Investigating how mutations affect brain inflammation in frontotemporal dementia
Dr Anshua Ghosh
King’s College London
1 November 2022 - 1 May 2023
Full project name:
Microglial dysfunction in TDP-43-linked ALS/FTD
Researchers at King's College London are unpicking how mutations in specific proteins affect brain inflammation in frontotemporal dementia.
Frontotemporal dementia (FTD) is a relatively rare form of dementia which usually affects people under 65, often causing personality and behavioural changes.
A hallmark of various forms of dementia, including FTD, is the build up of a protein called TDP-43. Some people with FTD also have mutations in the TDP-43 gene. Scientists have discovered that these mutations increase inflammation in the brains of mice with features of FTD.
Inflammation in the brain is thought to rapidly accelerate the progression of dementia. Understanding its underlying cause may pave the way to new treatments.
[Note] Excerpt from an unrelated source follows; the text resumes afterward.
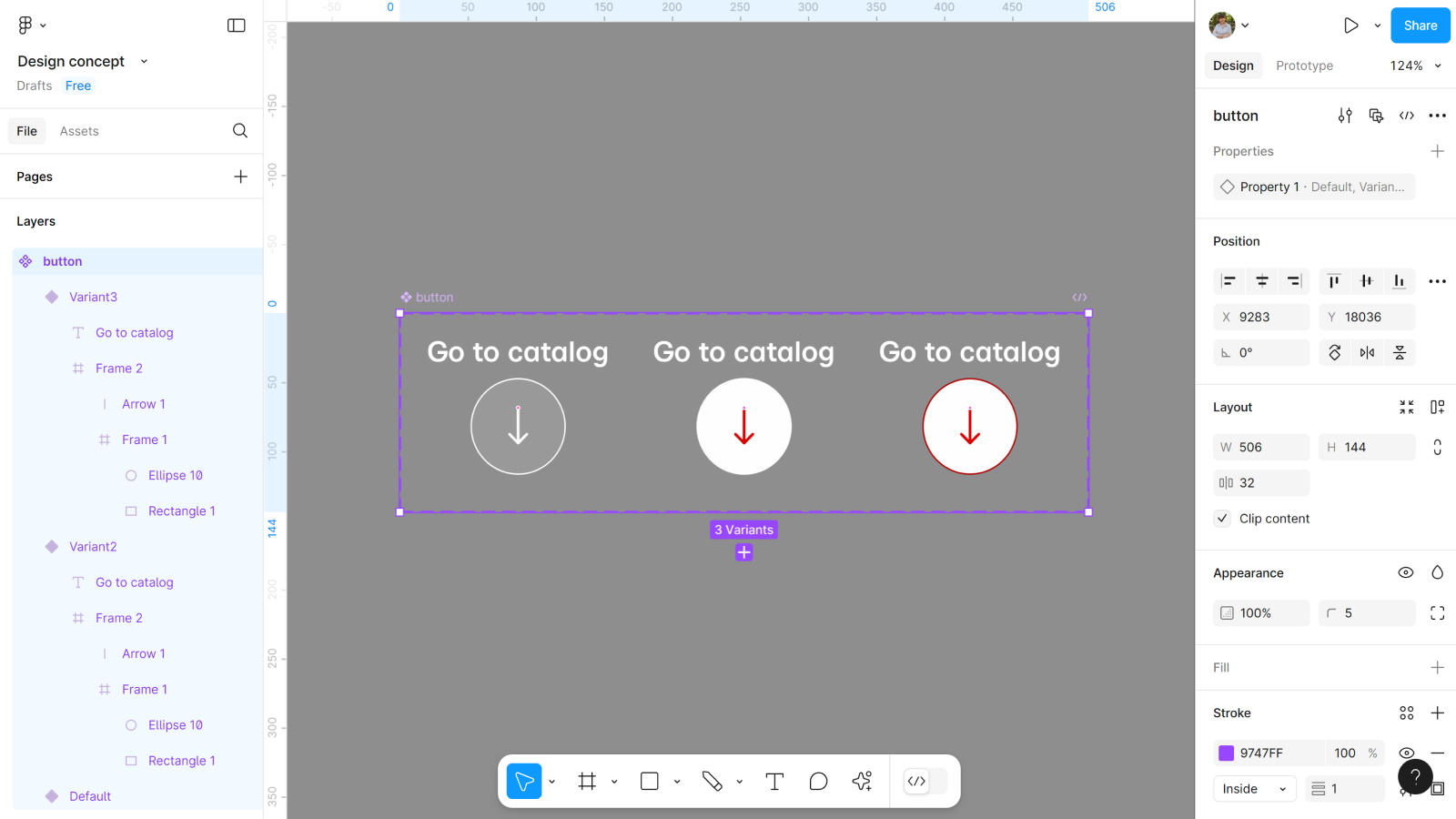Toggle the Clip content checkbox
This screenshot has width=1456, height=819.
[1223, 519]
To understand how mutations in TDP-43 can cause brain inflammation, researchers from King’s College London are transforming human stem cells into microglia, a specific type of brain cell important for regulating inflammation.
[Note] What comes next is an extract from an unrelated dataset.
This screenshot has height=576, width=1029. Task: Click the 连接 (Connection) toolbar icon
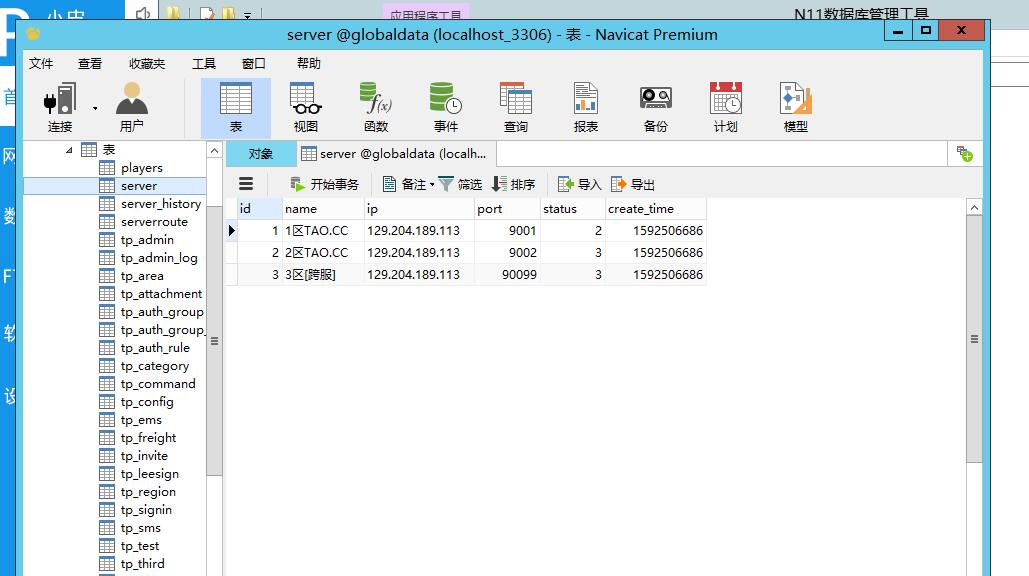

Dr Ghosh willstudy the effects of TDP-43 mutations on the ability of microglia to function and regulate brain inflammation.
Initial experiments from the group have found that TDP-43 mutations cause microglia to become overactive, which may eventually lead to the loss of nerve cells.
This funding will allow Dr Ghosh to confirm these findings in mice with TDP-43 mutation, and features of FTD.
The overall aim of the project is to increase the understanding of how TDP-43 causes brain inflammation, and ultimately to help identify new treatment approaches for dementia.